- MATERIAL FOR THIS EXERCISE -
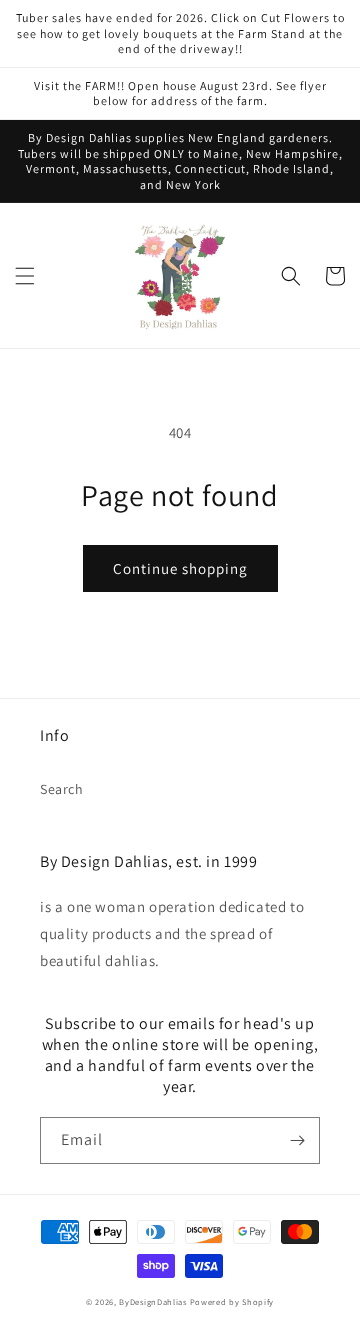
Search (62, 789)
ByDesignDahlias (153, 1301)
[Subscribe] (297, 1140)
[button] (25, 276)
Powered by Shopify (232, 1301)
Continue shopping (180, 568)
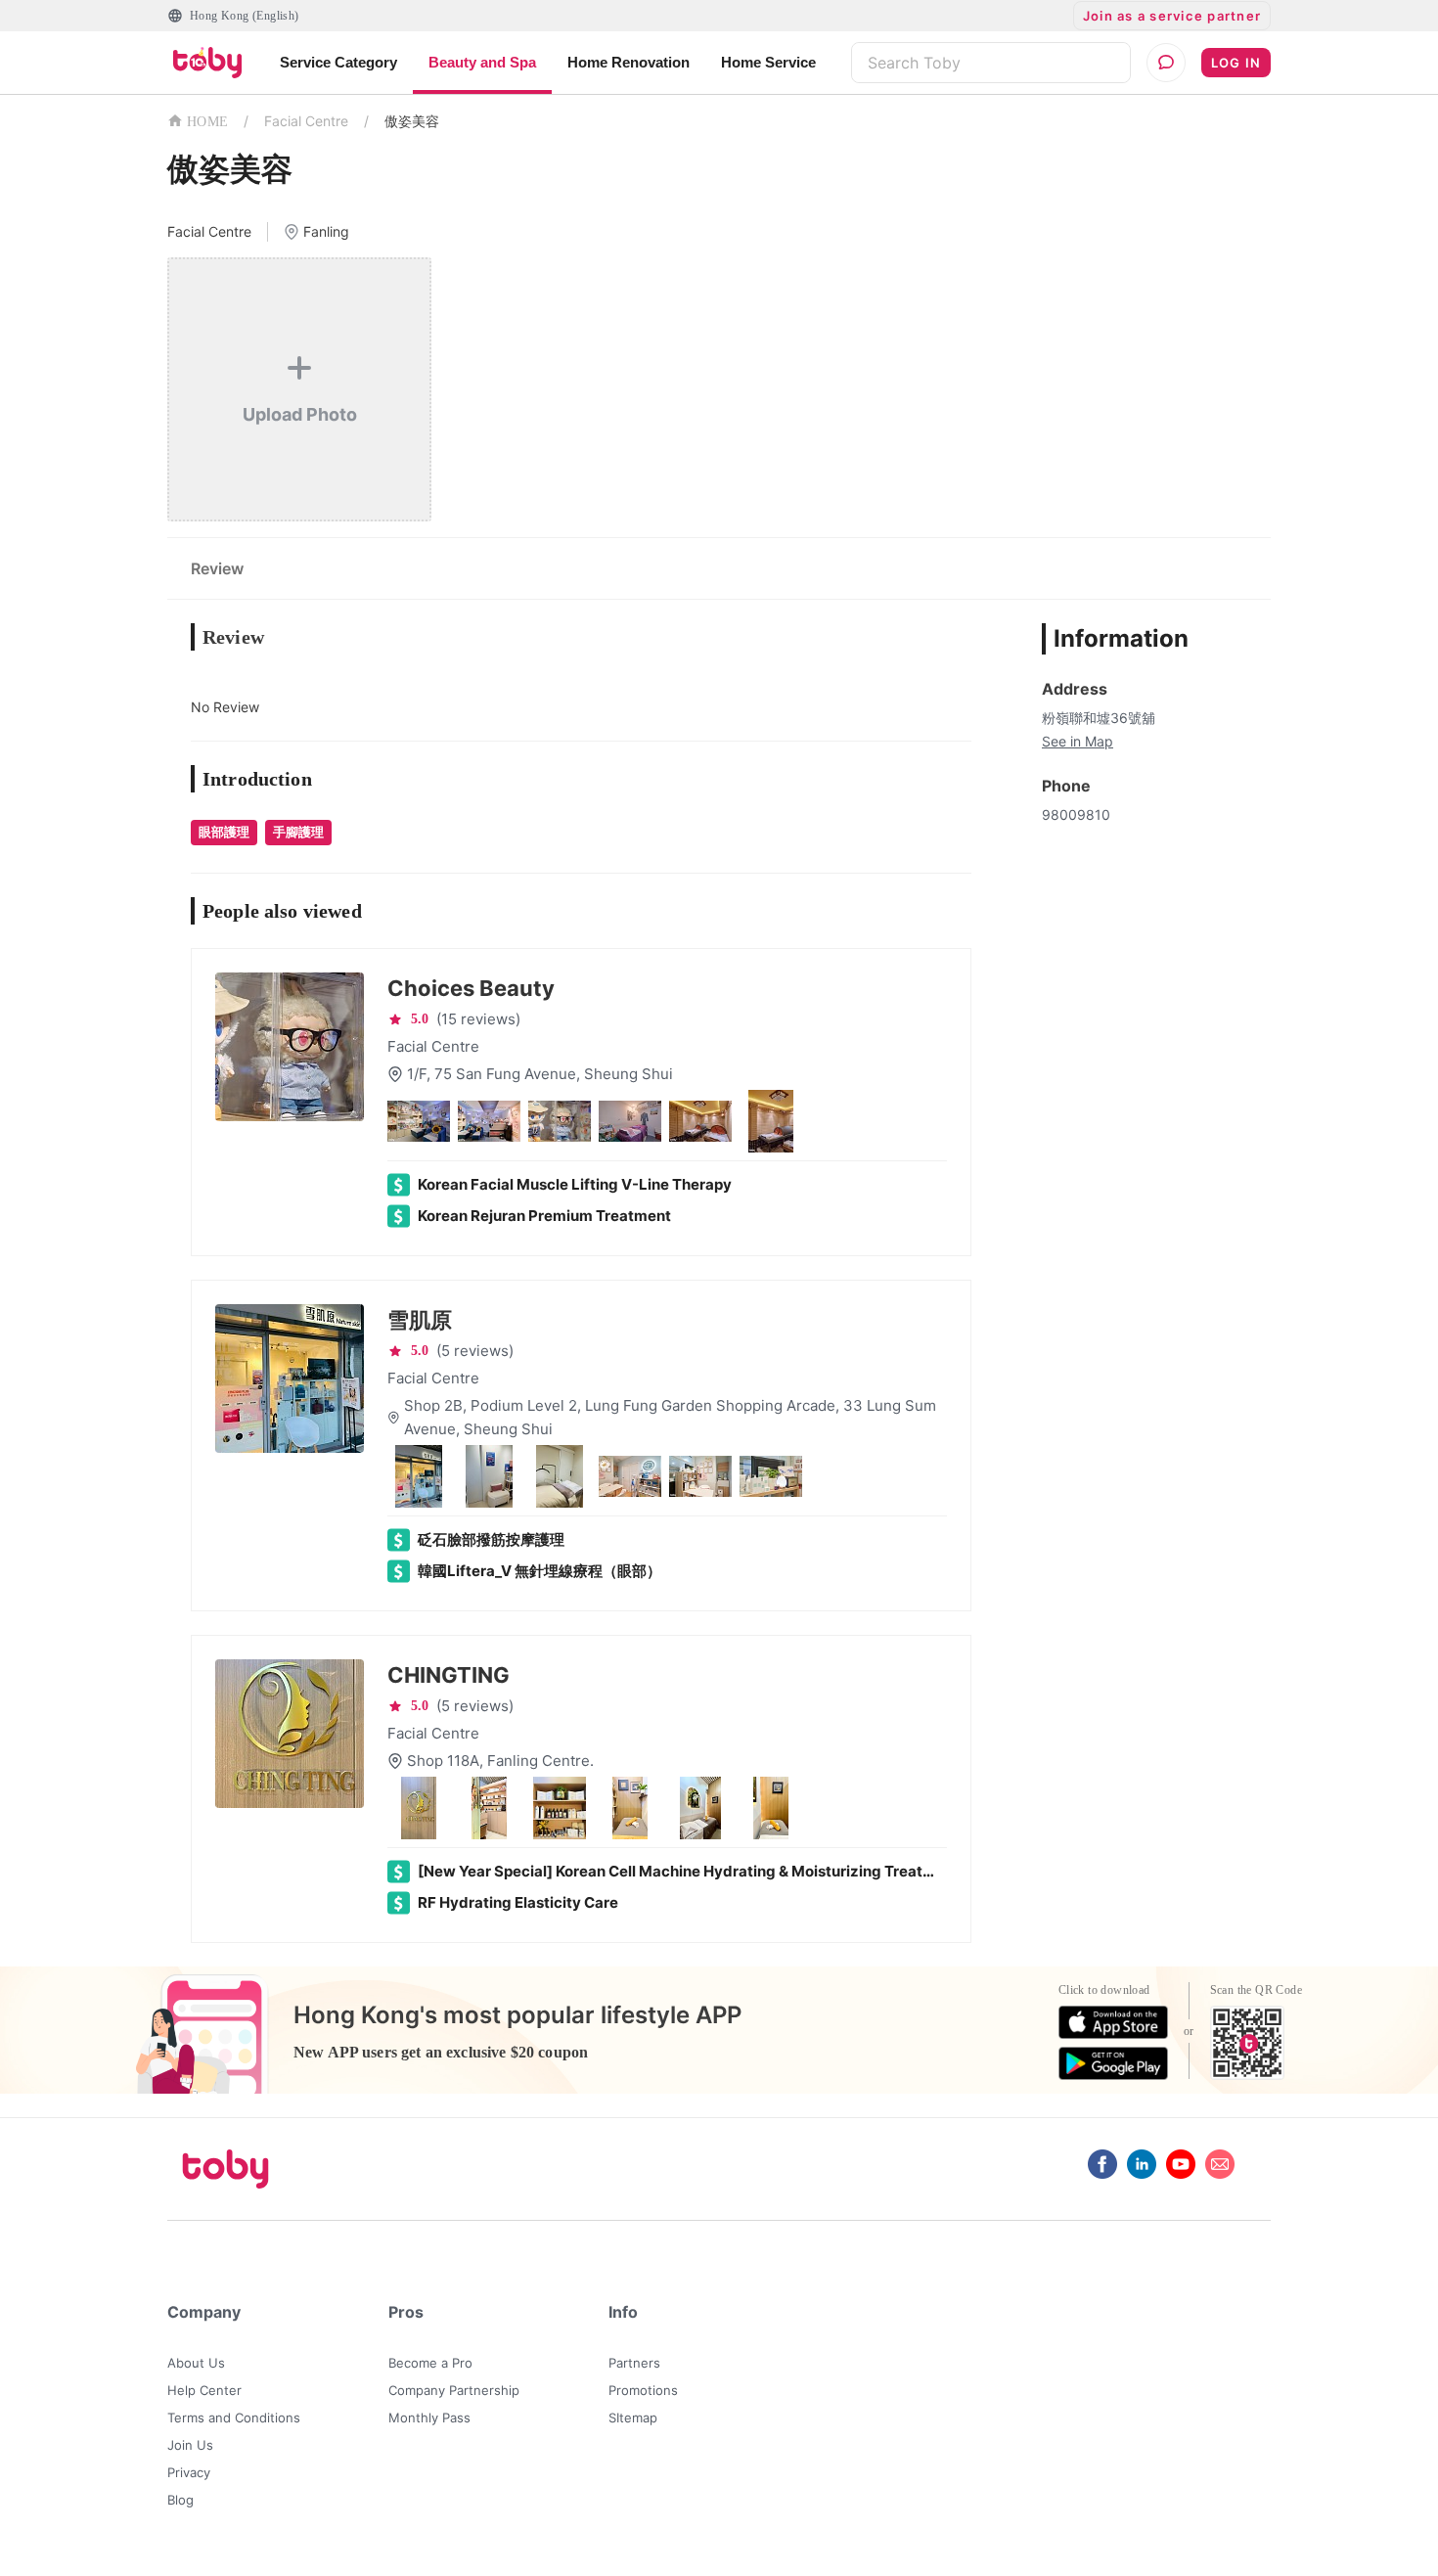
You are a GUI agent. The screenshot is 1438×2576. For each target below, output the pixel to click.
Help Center (204, 2390)
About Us (196, 2363)
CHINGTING (448, 1675)
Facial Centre (306, 121)
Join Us (190, 2445)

- WHAT YOU SHOULD DO -
Only exact duplicates of the lines from the one containing "[button] (25, 276)" through the final line of the entries, both included, are needed, with pictures left out.

- RESULT OF THIS EXERCISE -
[button] (25, 276)
Powered by Shopify (232, 1301)
Continue shopping (180, 568)
You are a GUI agent. The screenshot is 1438×2576. For each target below, output the pixel to click.
Help Center (204, 2390)
About Us (196, 2363)
CHINGTING (448, 1675)
Facial Centre (306, 121)
Join Us (190, 2445)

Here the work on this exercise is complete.